**Provided text**
The best thing I can do during this time in my journey is to do the things I know I am meant to do, follow the Bible and seek God in all things. I choose to tend to my own business and not look at what others are doing.

If you are in danger, please call 911 or call the domestic violence hotline for ideas/suggestions to get assistance at 1-800-799-7233.

Saturday, March 7, 2015

Unseen Pain


I would bet that most of us have someone in our life who is in constant pain but rarely mentions it.

To the person in pain on a daily basis, I am right there with you. Every day I have pain in my body and deal with several issues.  No, there is really nothing a doctor can do so I adjusted long ago and learned to live with it. Sometimes, the pain is overwhelming and I have to take pain pills and/or medication to get the symptoms back to a manageable level and that is just part of my life.

If you ask me how I am doing, I will most likely say that I am fine because I refuse to become that person that complains every day about everything in their life.

There are many ways that pain shows up in our lives. Some examples are:
* Pain of heartache over a child you can no longer reach
* Pain of missing a family member who passed on
* Painful memories of a failed relationship


Depression, sadness, pain all go hand-in-hand and if you allow the Depression to take over, you will fall into a downward spiral that is very difficult (not impossible) to get out of. Each person will deal with these issues differently and please don't do anything without consulting your doctor.

Some people fight depression by exercising, walking, running. Some choose to focus on their work and that can become an addiction too.  I don't have any 'for sure' answers but I know that when I get out of the house and take a walk in the fresh air or just change my surroundings, or listen to praise/worship music that these things usually lift my spirits and get my focus on other things.

**Required action**
Duplicate, word for word, the part of the post on unseen pain that opens with the words containing "Depression, sadness, pain" and closes with "on other things.".

**Dataset entries**

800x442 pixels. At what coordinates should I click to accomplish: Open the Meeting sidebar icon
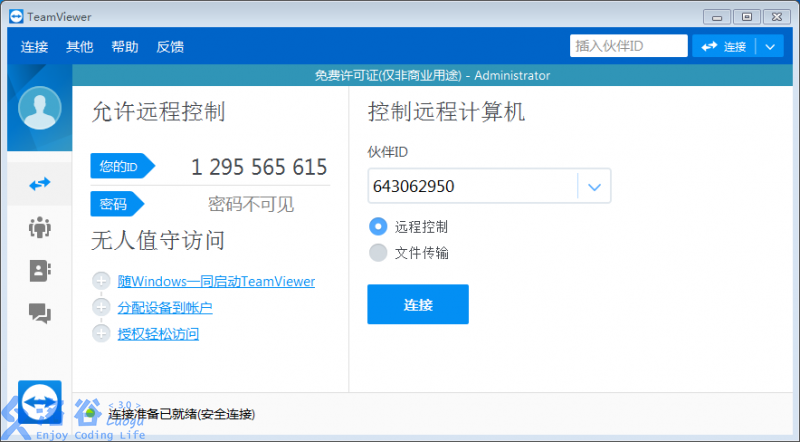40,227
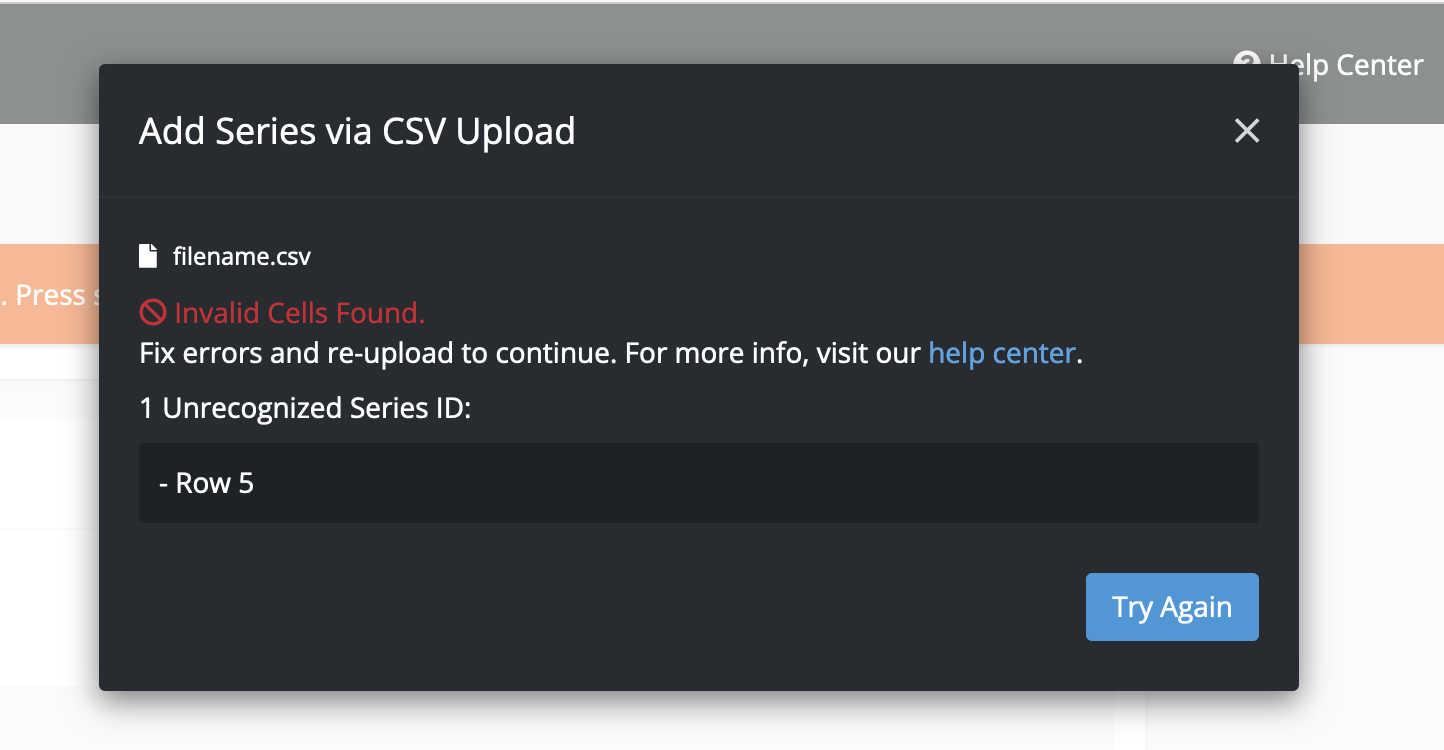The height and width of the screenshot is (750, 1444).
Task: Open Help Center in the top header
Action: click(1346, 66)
==
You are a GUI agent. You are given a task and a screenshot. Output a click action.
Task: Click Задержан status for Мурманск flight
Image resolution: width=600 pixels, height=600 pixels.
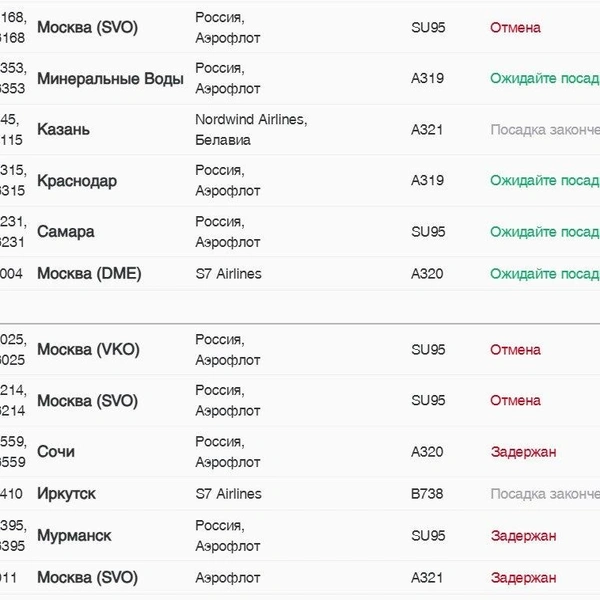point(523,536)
==
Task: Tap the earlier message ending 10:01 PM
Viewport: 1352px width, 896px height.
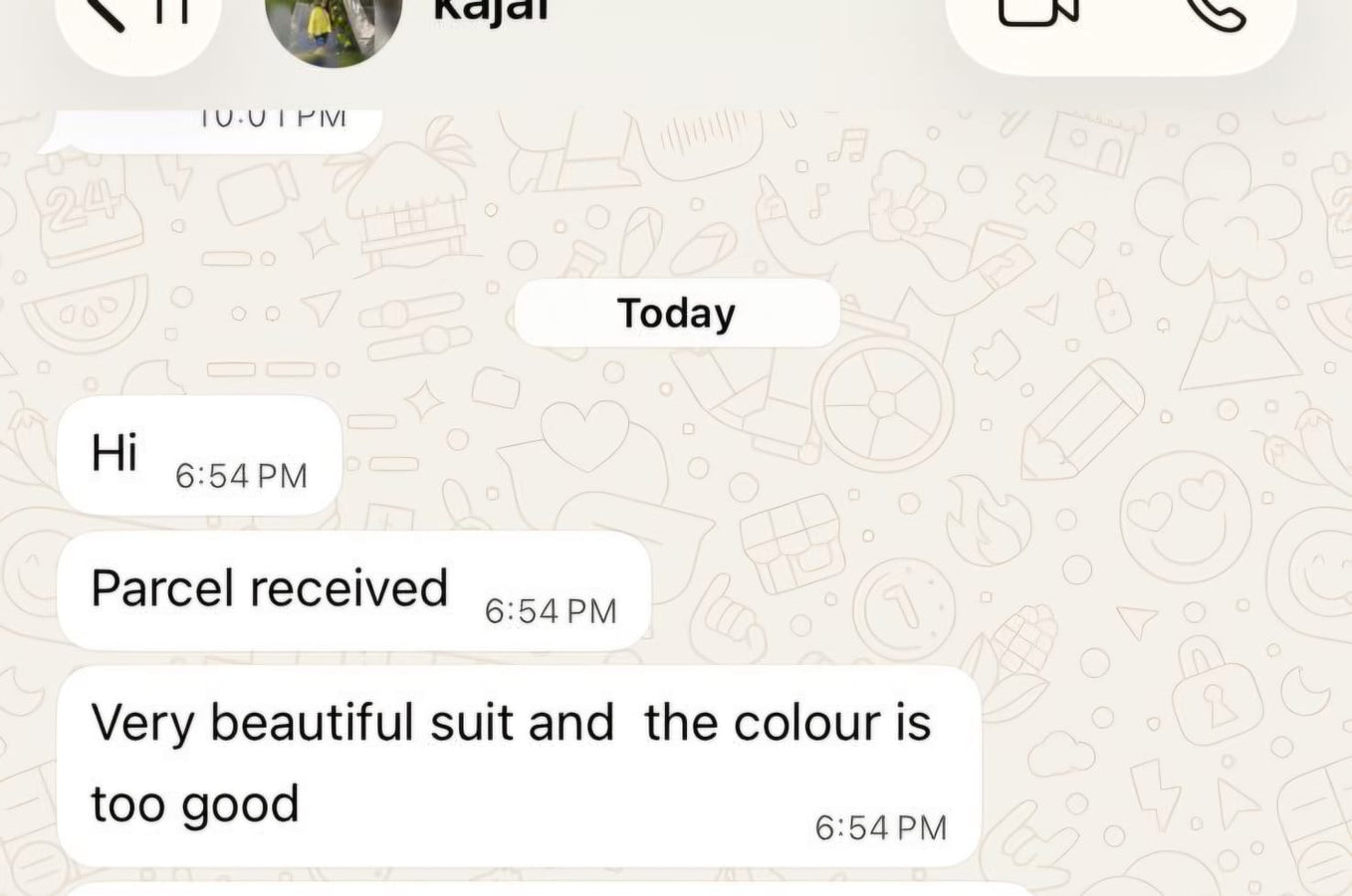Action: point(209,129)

**Result**
Depression, sadness, pain all go hand-in-hand and if you allow the Depression to take over, you will fall into a downward spiral that is very difficult (not impossible) to get out of. Each person will deal with these issues differently and please don't do anything without consulting your doctor.

Some people fight depression by exercising, walking, running. Some choose to focus on their work and that can become an addiction too.  I don't have any 'for sure' answers but I know that when I get out of the house and take a walk in the fresh air or just change my surroundings, or listen to praise/worship music that these things usually lift my spirits and get my focus on other things.